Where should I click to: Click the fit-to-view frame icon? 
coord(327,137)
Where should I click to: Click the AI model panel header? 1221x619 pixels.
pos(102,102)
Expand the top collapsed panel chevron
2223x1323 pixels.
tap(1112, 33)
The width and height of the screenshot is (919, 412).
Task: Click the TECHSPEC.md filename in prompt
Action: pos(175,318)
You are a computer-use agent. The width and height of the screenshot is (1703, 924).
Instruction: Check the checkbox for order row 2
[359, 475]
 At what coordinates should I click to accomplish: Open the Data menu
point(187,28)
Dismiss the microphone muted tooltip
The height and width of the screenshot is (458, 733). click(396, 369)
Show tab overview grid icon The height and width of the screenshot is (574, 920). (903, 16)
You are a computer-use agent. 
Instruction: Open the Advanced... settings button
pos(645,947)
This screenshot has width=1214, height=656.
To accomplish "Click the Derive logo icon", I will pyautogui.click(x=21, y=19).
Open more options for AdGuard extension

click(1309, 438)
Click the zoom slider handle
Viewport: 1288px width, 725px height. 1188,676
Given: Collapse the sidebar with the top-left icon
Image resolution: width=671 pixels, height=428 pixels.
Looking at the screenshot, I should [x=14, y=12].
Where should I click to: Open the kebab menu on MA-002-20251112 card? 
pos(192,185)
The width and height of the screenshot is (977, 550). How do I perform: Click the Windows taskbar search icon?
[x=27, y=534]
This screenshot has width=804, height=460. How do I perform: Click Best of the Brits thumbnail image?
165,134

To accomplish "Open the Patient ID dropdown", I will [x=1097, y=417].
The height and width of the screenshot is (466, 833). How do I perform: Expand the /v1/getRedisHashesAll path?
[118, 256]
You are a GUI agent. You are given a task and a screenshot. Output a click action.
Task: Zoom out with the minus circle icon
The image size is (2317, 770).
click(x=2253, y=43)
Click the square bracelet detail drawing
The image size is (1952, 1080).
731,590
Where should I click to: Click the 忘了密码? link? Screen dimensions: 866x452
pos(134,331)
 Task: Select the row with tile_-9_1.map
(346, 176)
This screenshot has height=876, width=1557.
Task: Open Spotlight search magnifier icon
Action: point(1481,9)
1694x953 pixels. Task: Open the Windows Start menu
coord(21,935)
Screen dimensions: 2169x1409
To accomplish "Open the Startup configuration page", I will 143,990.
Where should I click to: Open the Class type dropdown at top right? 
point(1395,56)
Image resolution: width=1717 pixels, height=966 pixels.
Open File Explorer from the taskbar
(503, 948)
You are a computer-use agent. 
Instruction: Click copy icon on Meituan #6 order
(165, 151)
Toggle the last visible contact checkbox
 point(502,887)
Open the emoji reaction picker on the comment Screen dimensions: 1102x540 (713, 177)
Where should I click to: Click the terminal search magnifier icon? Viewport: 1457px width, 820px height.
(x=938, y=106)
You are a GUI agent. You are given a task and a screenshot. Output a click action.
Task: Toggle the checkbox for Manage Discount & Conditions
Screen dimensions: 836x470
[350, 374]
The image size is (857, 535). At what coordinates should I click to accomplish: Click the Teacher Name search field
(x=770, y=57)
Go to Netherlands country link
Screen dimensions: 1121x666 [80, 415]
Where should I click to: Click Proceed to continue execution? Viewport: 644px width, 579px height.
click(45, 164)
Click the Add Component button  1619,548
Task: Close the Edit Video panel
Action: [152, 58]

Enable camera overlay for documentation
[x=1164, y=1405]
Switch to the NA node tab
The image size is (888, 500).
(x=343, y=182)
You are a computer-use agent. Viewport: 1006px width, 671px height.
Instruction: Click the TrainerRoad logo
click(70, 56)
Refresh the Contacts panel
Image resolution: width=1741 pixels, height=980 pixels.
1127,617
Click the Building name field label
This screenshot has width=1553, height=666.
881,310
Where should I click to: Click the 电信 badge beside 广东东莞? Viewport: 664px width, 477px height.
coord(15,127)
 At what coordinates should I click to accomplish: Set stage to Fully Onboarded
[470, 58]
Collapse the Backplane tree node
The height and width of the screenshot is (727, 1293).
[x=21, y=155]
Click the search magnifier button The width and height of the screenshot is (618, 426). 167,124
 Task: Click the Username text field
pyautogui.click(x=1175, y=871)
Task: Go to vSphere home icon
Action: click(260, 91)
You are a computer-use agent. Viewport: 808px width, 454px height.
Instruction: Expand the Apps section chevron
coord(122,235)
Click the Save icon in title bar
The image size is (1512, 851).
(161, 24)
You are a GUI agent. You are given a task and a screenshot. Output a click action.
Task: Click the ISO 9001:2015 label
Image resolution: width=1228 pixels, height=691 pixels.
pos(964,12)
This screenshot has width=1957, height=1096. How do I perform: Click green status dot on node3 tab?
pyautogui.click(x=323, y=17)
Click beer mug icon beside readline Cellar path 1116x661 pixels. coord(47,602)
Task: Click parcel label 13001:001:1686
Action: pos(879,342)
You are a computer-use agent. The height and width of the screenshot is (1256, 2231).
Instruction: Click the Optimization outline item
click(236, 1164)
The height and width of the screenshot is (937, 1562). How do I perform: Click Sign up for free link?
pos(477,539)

To do – Throughout the material above, find each line with "computer" and return it.

Response for this exercise –
You are a computer-use agent. The width and height of the screenshot is (1703, 924).
You are a computer-use agent. 
You are a computer-use agent. 
You are a computer-use agent. Viewport: 1006px width, 671px height.
You are a computer-use agent. Viewport: 808px width, 454px height.
You are a computer-use agent. The height and width of the screenshot is (1256, 2231).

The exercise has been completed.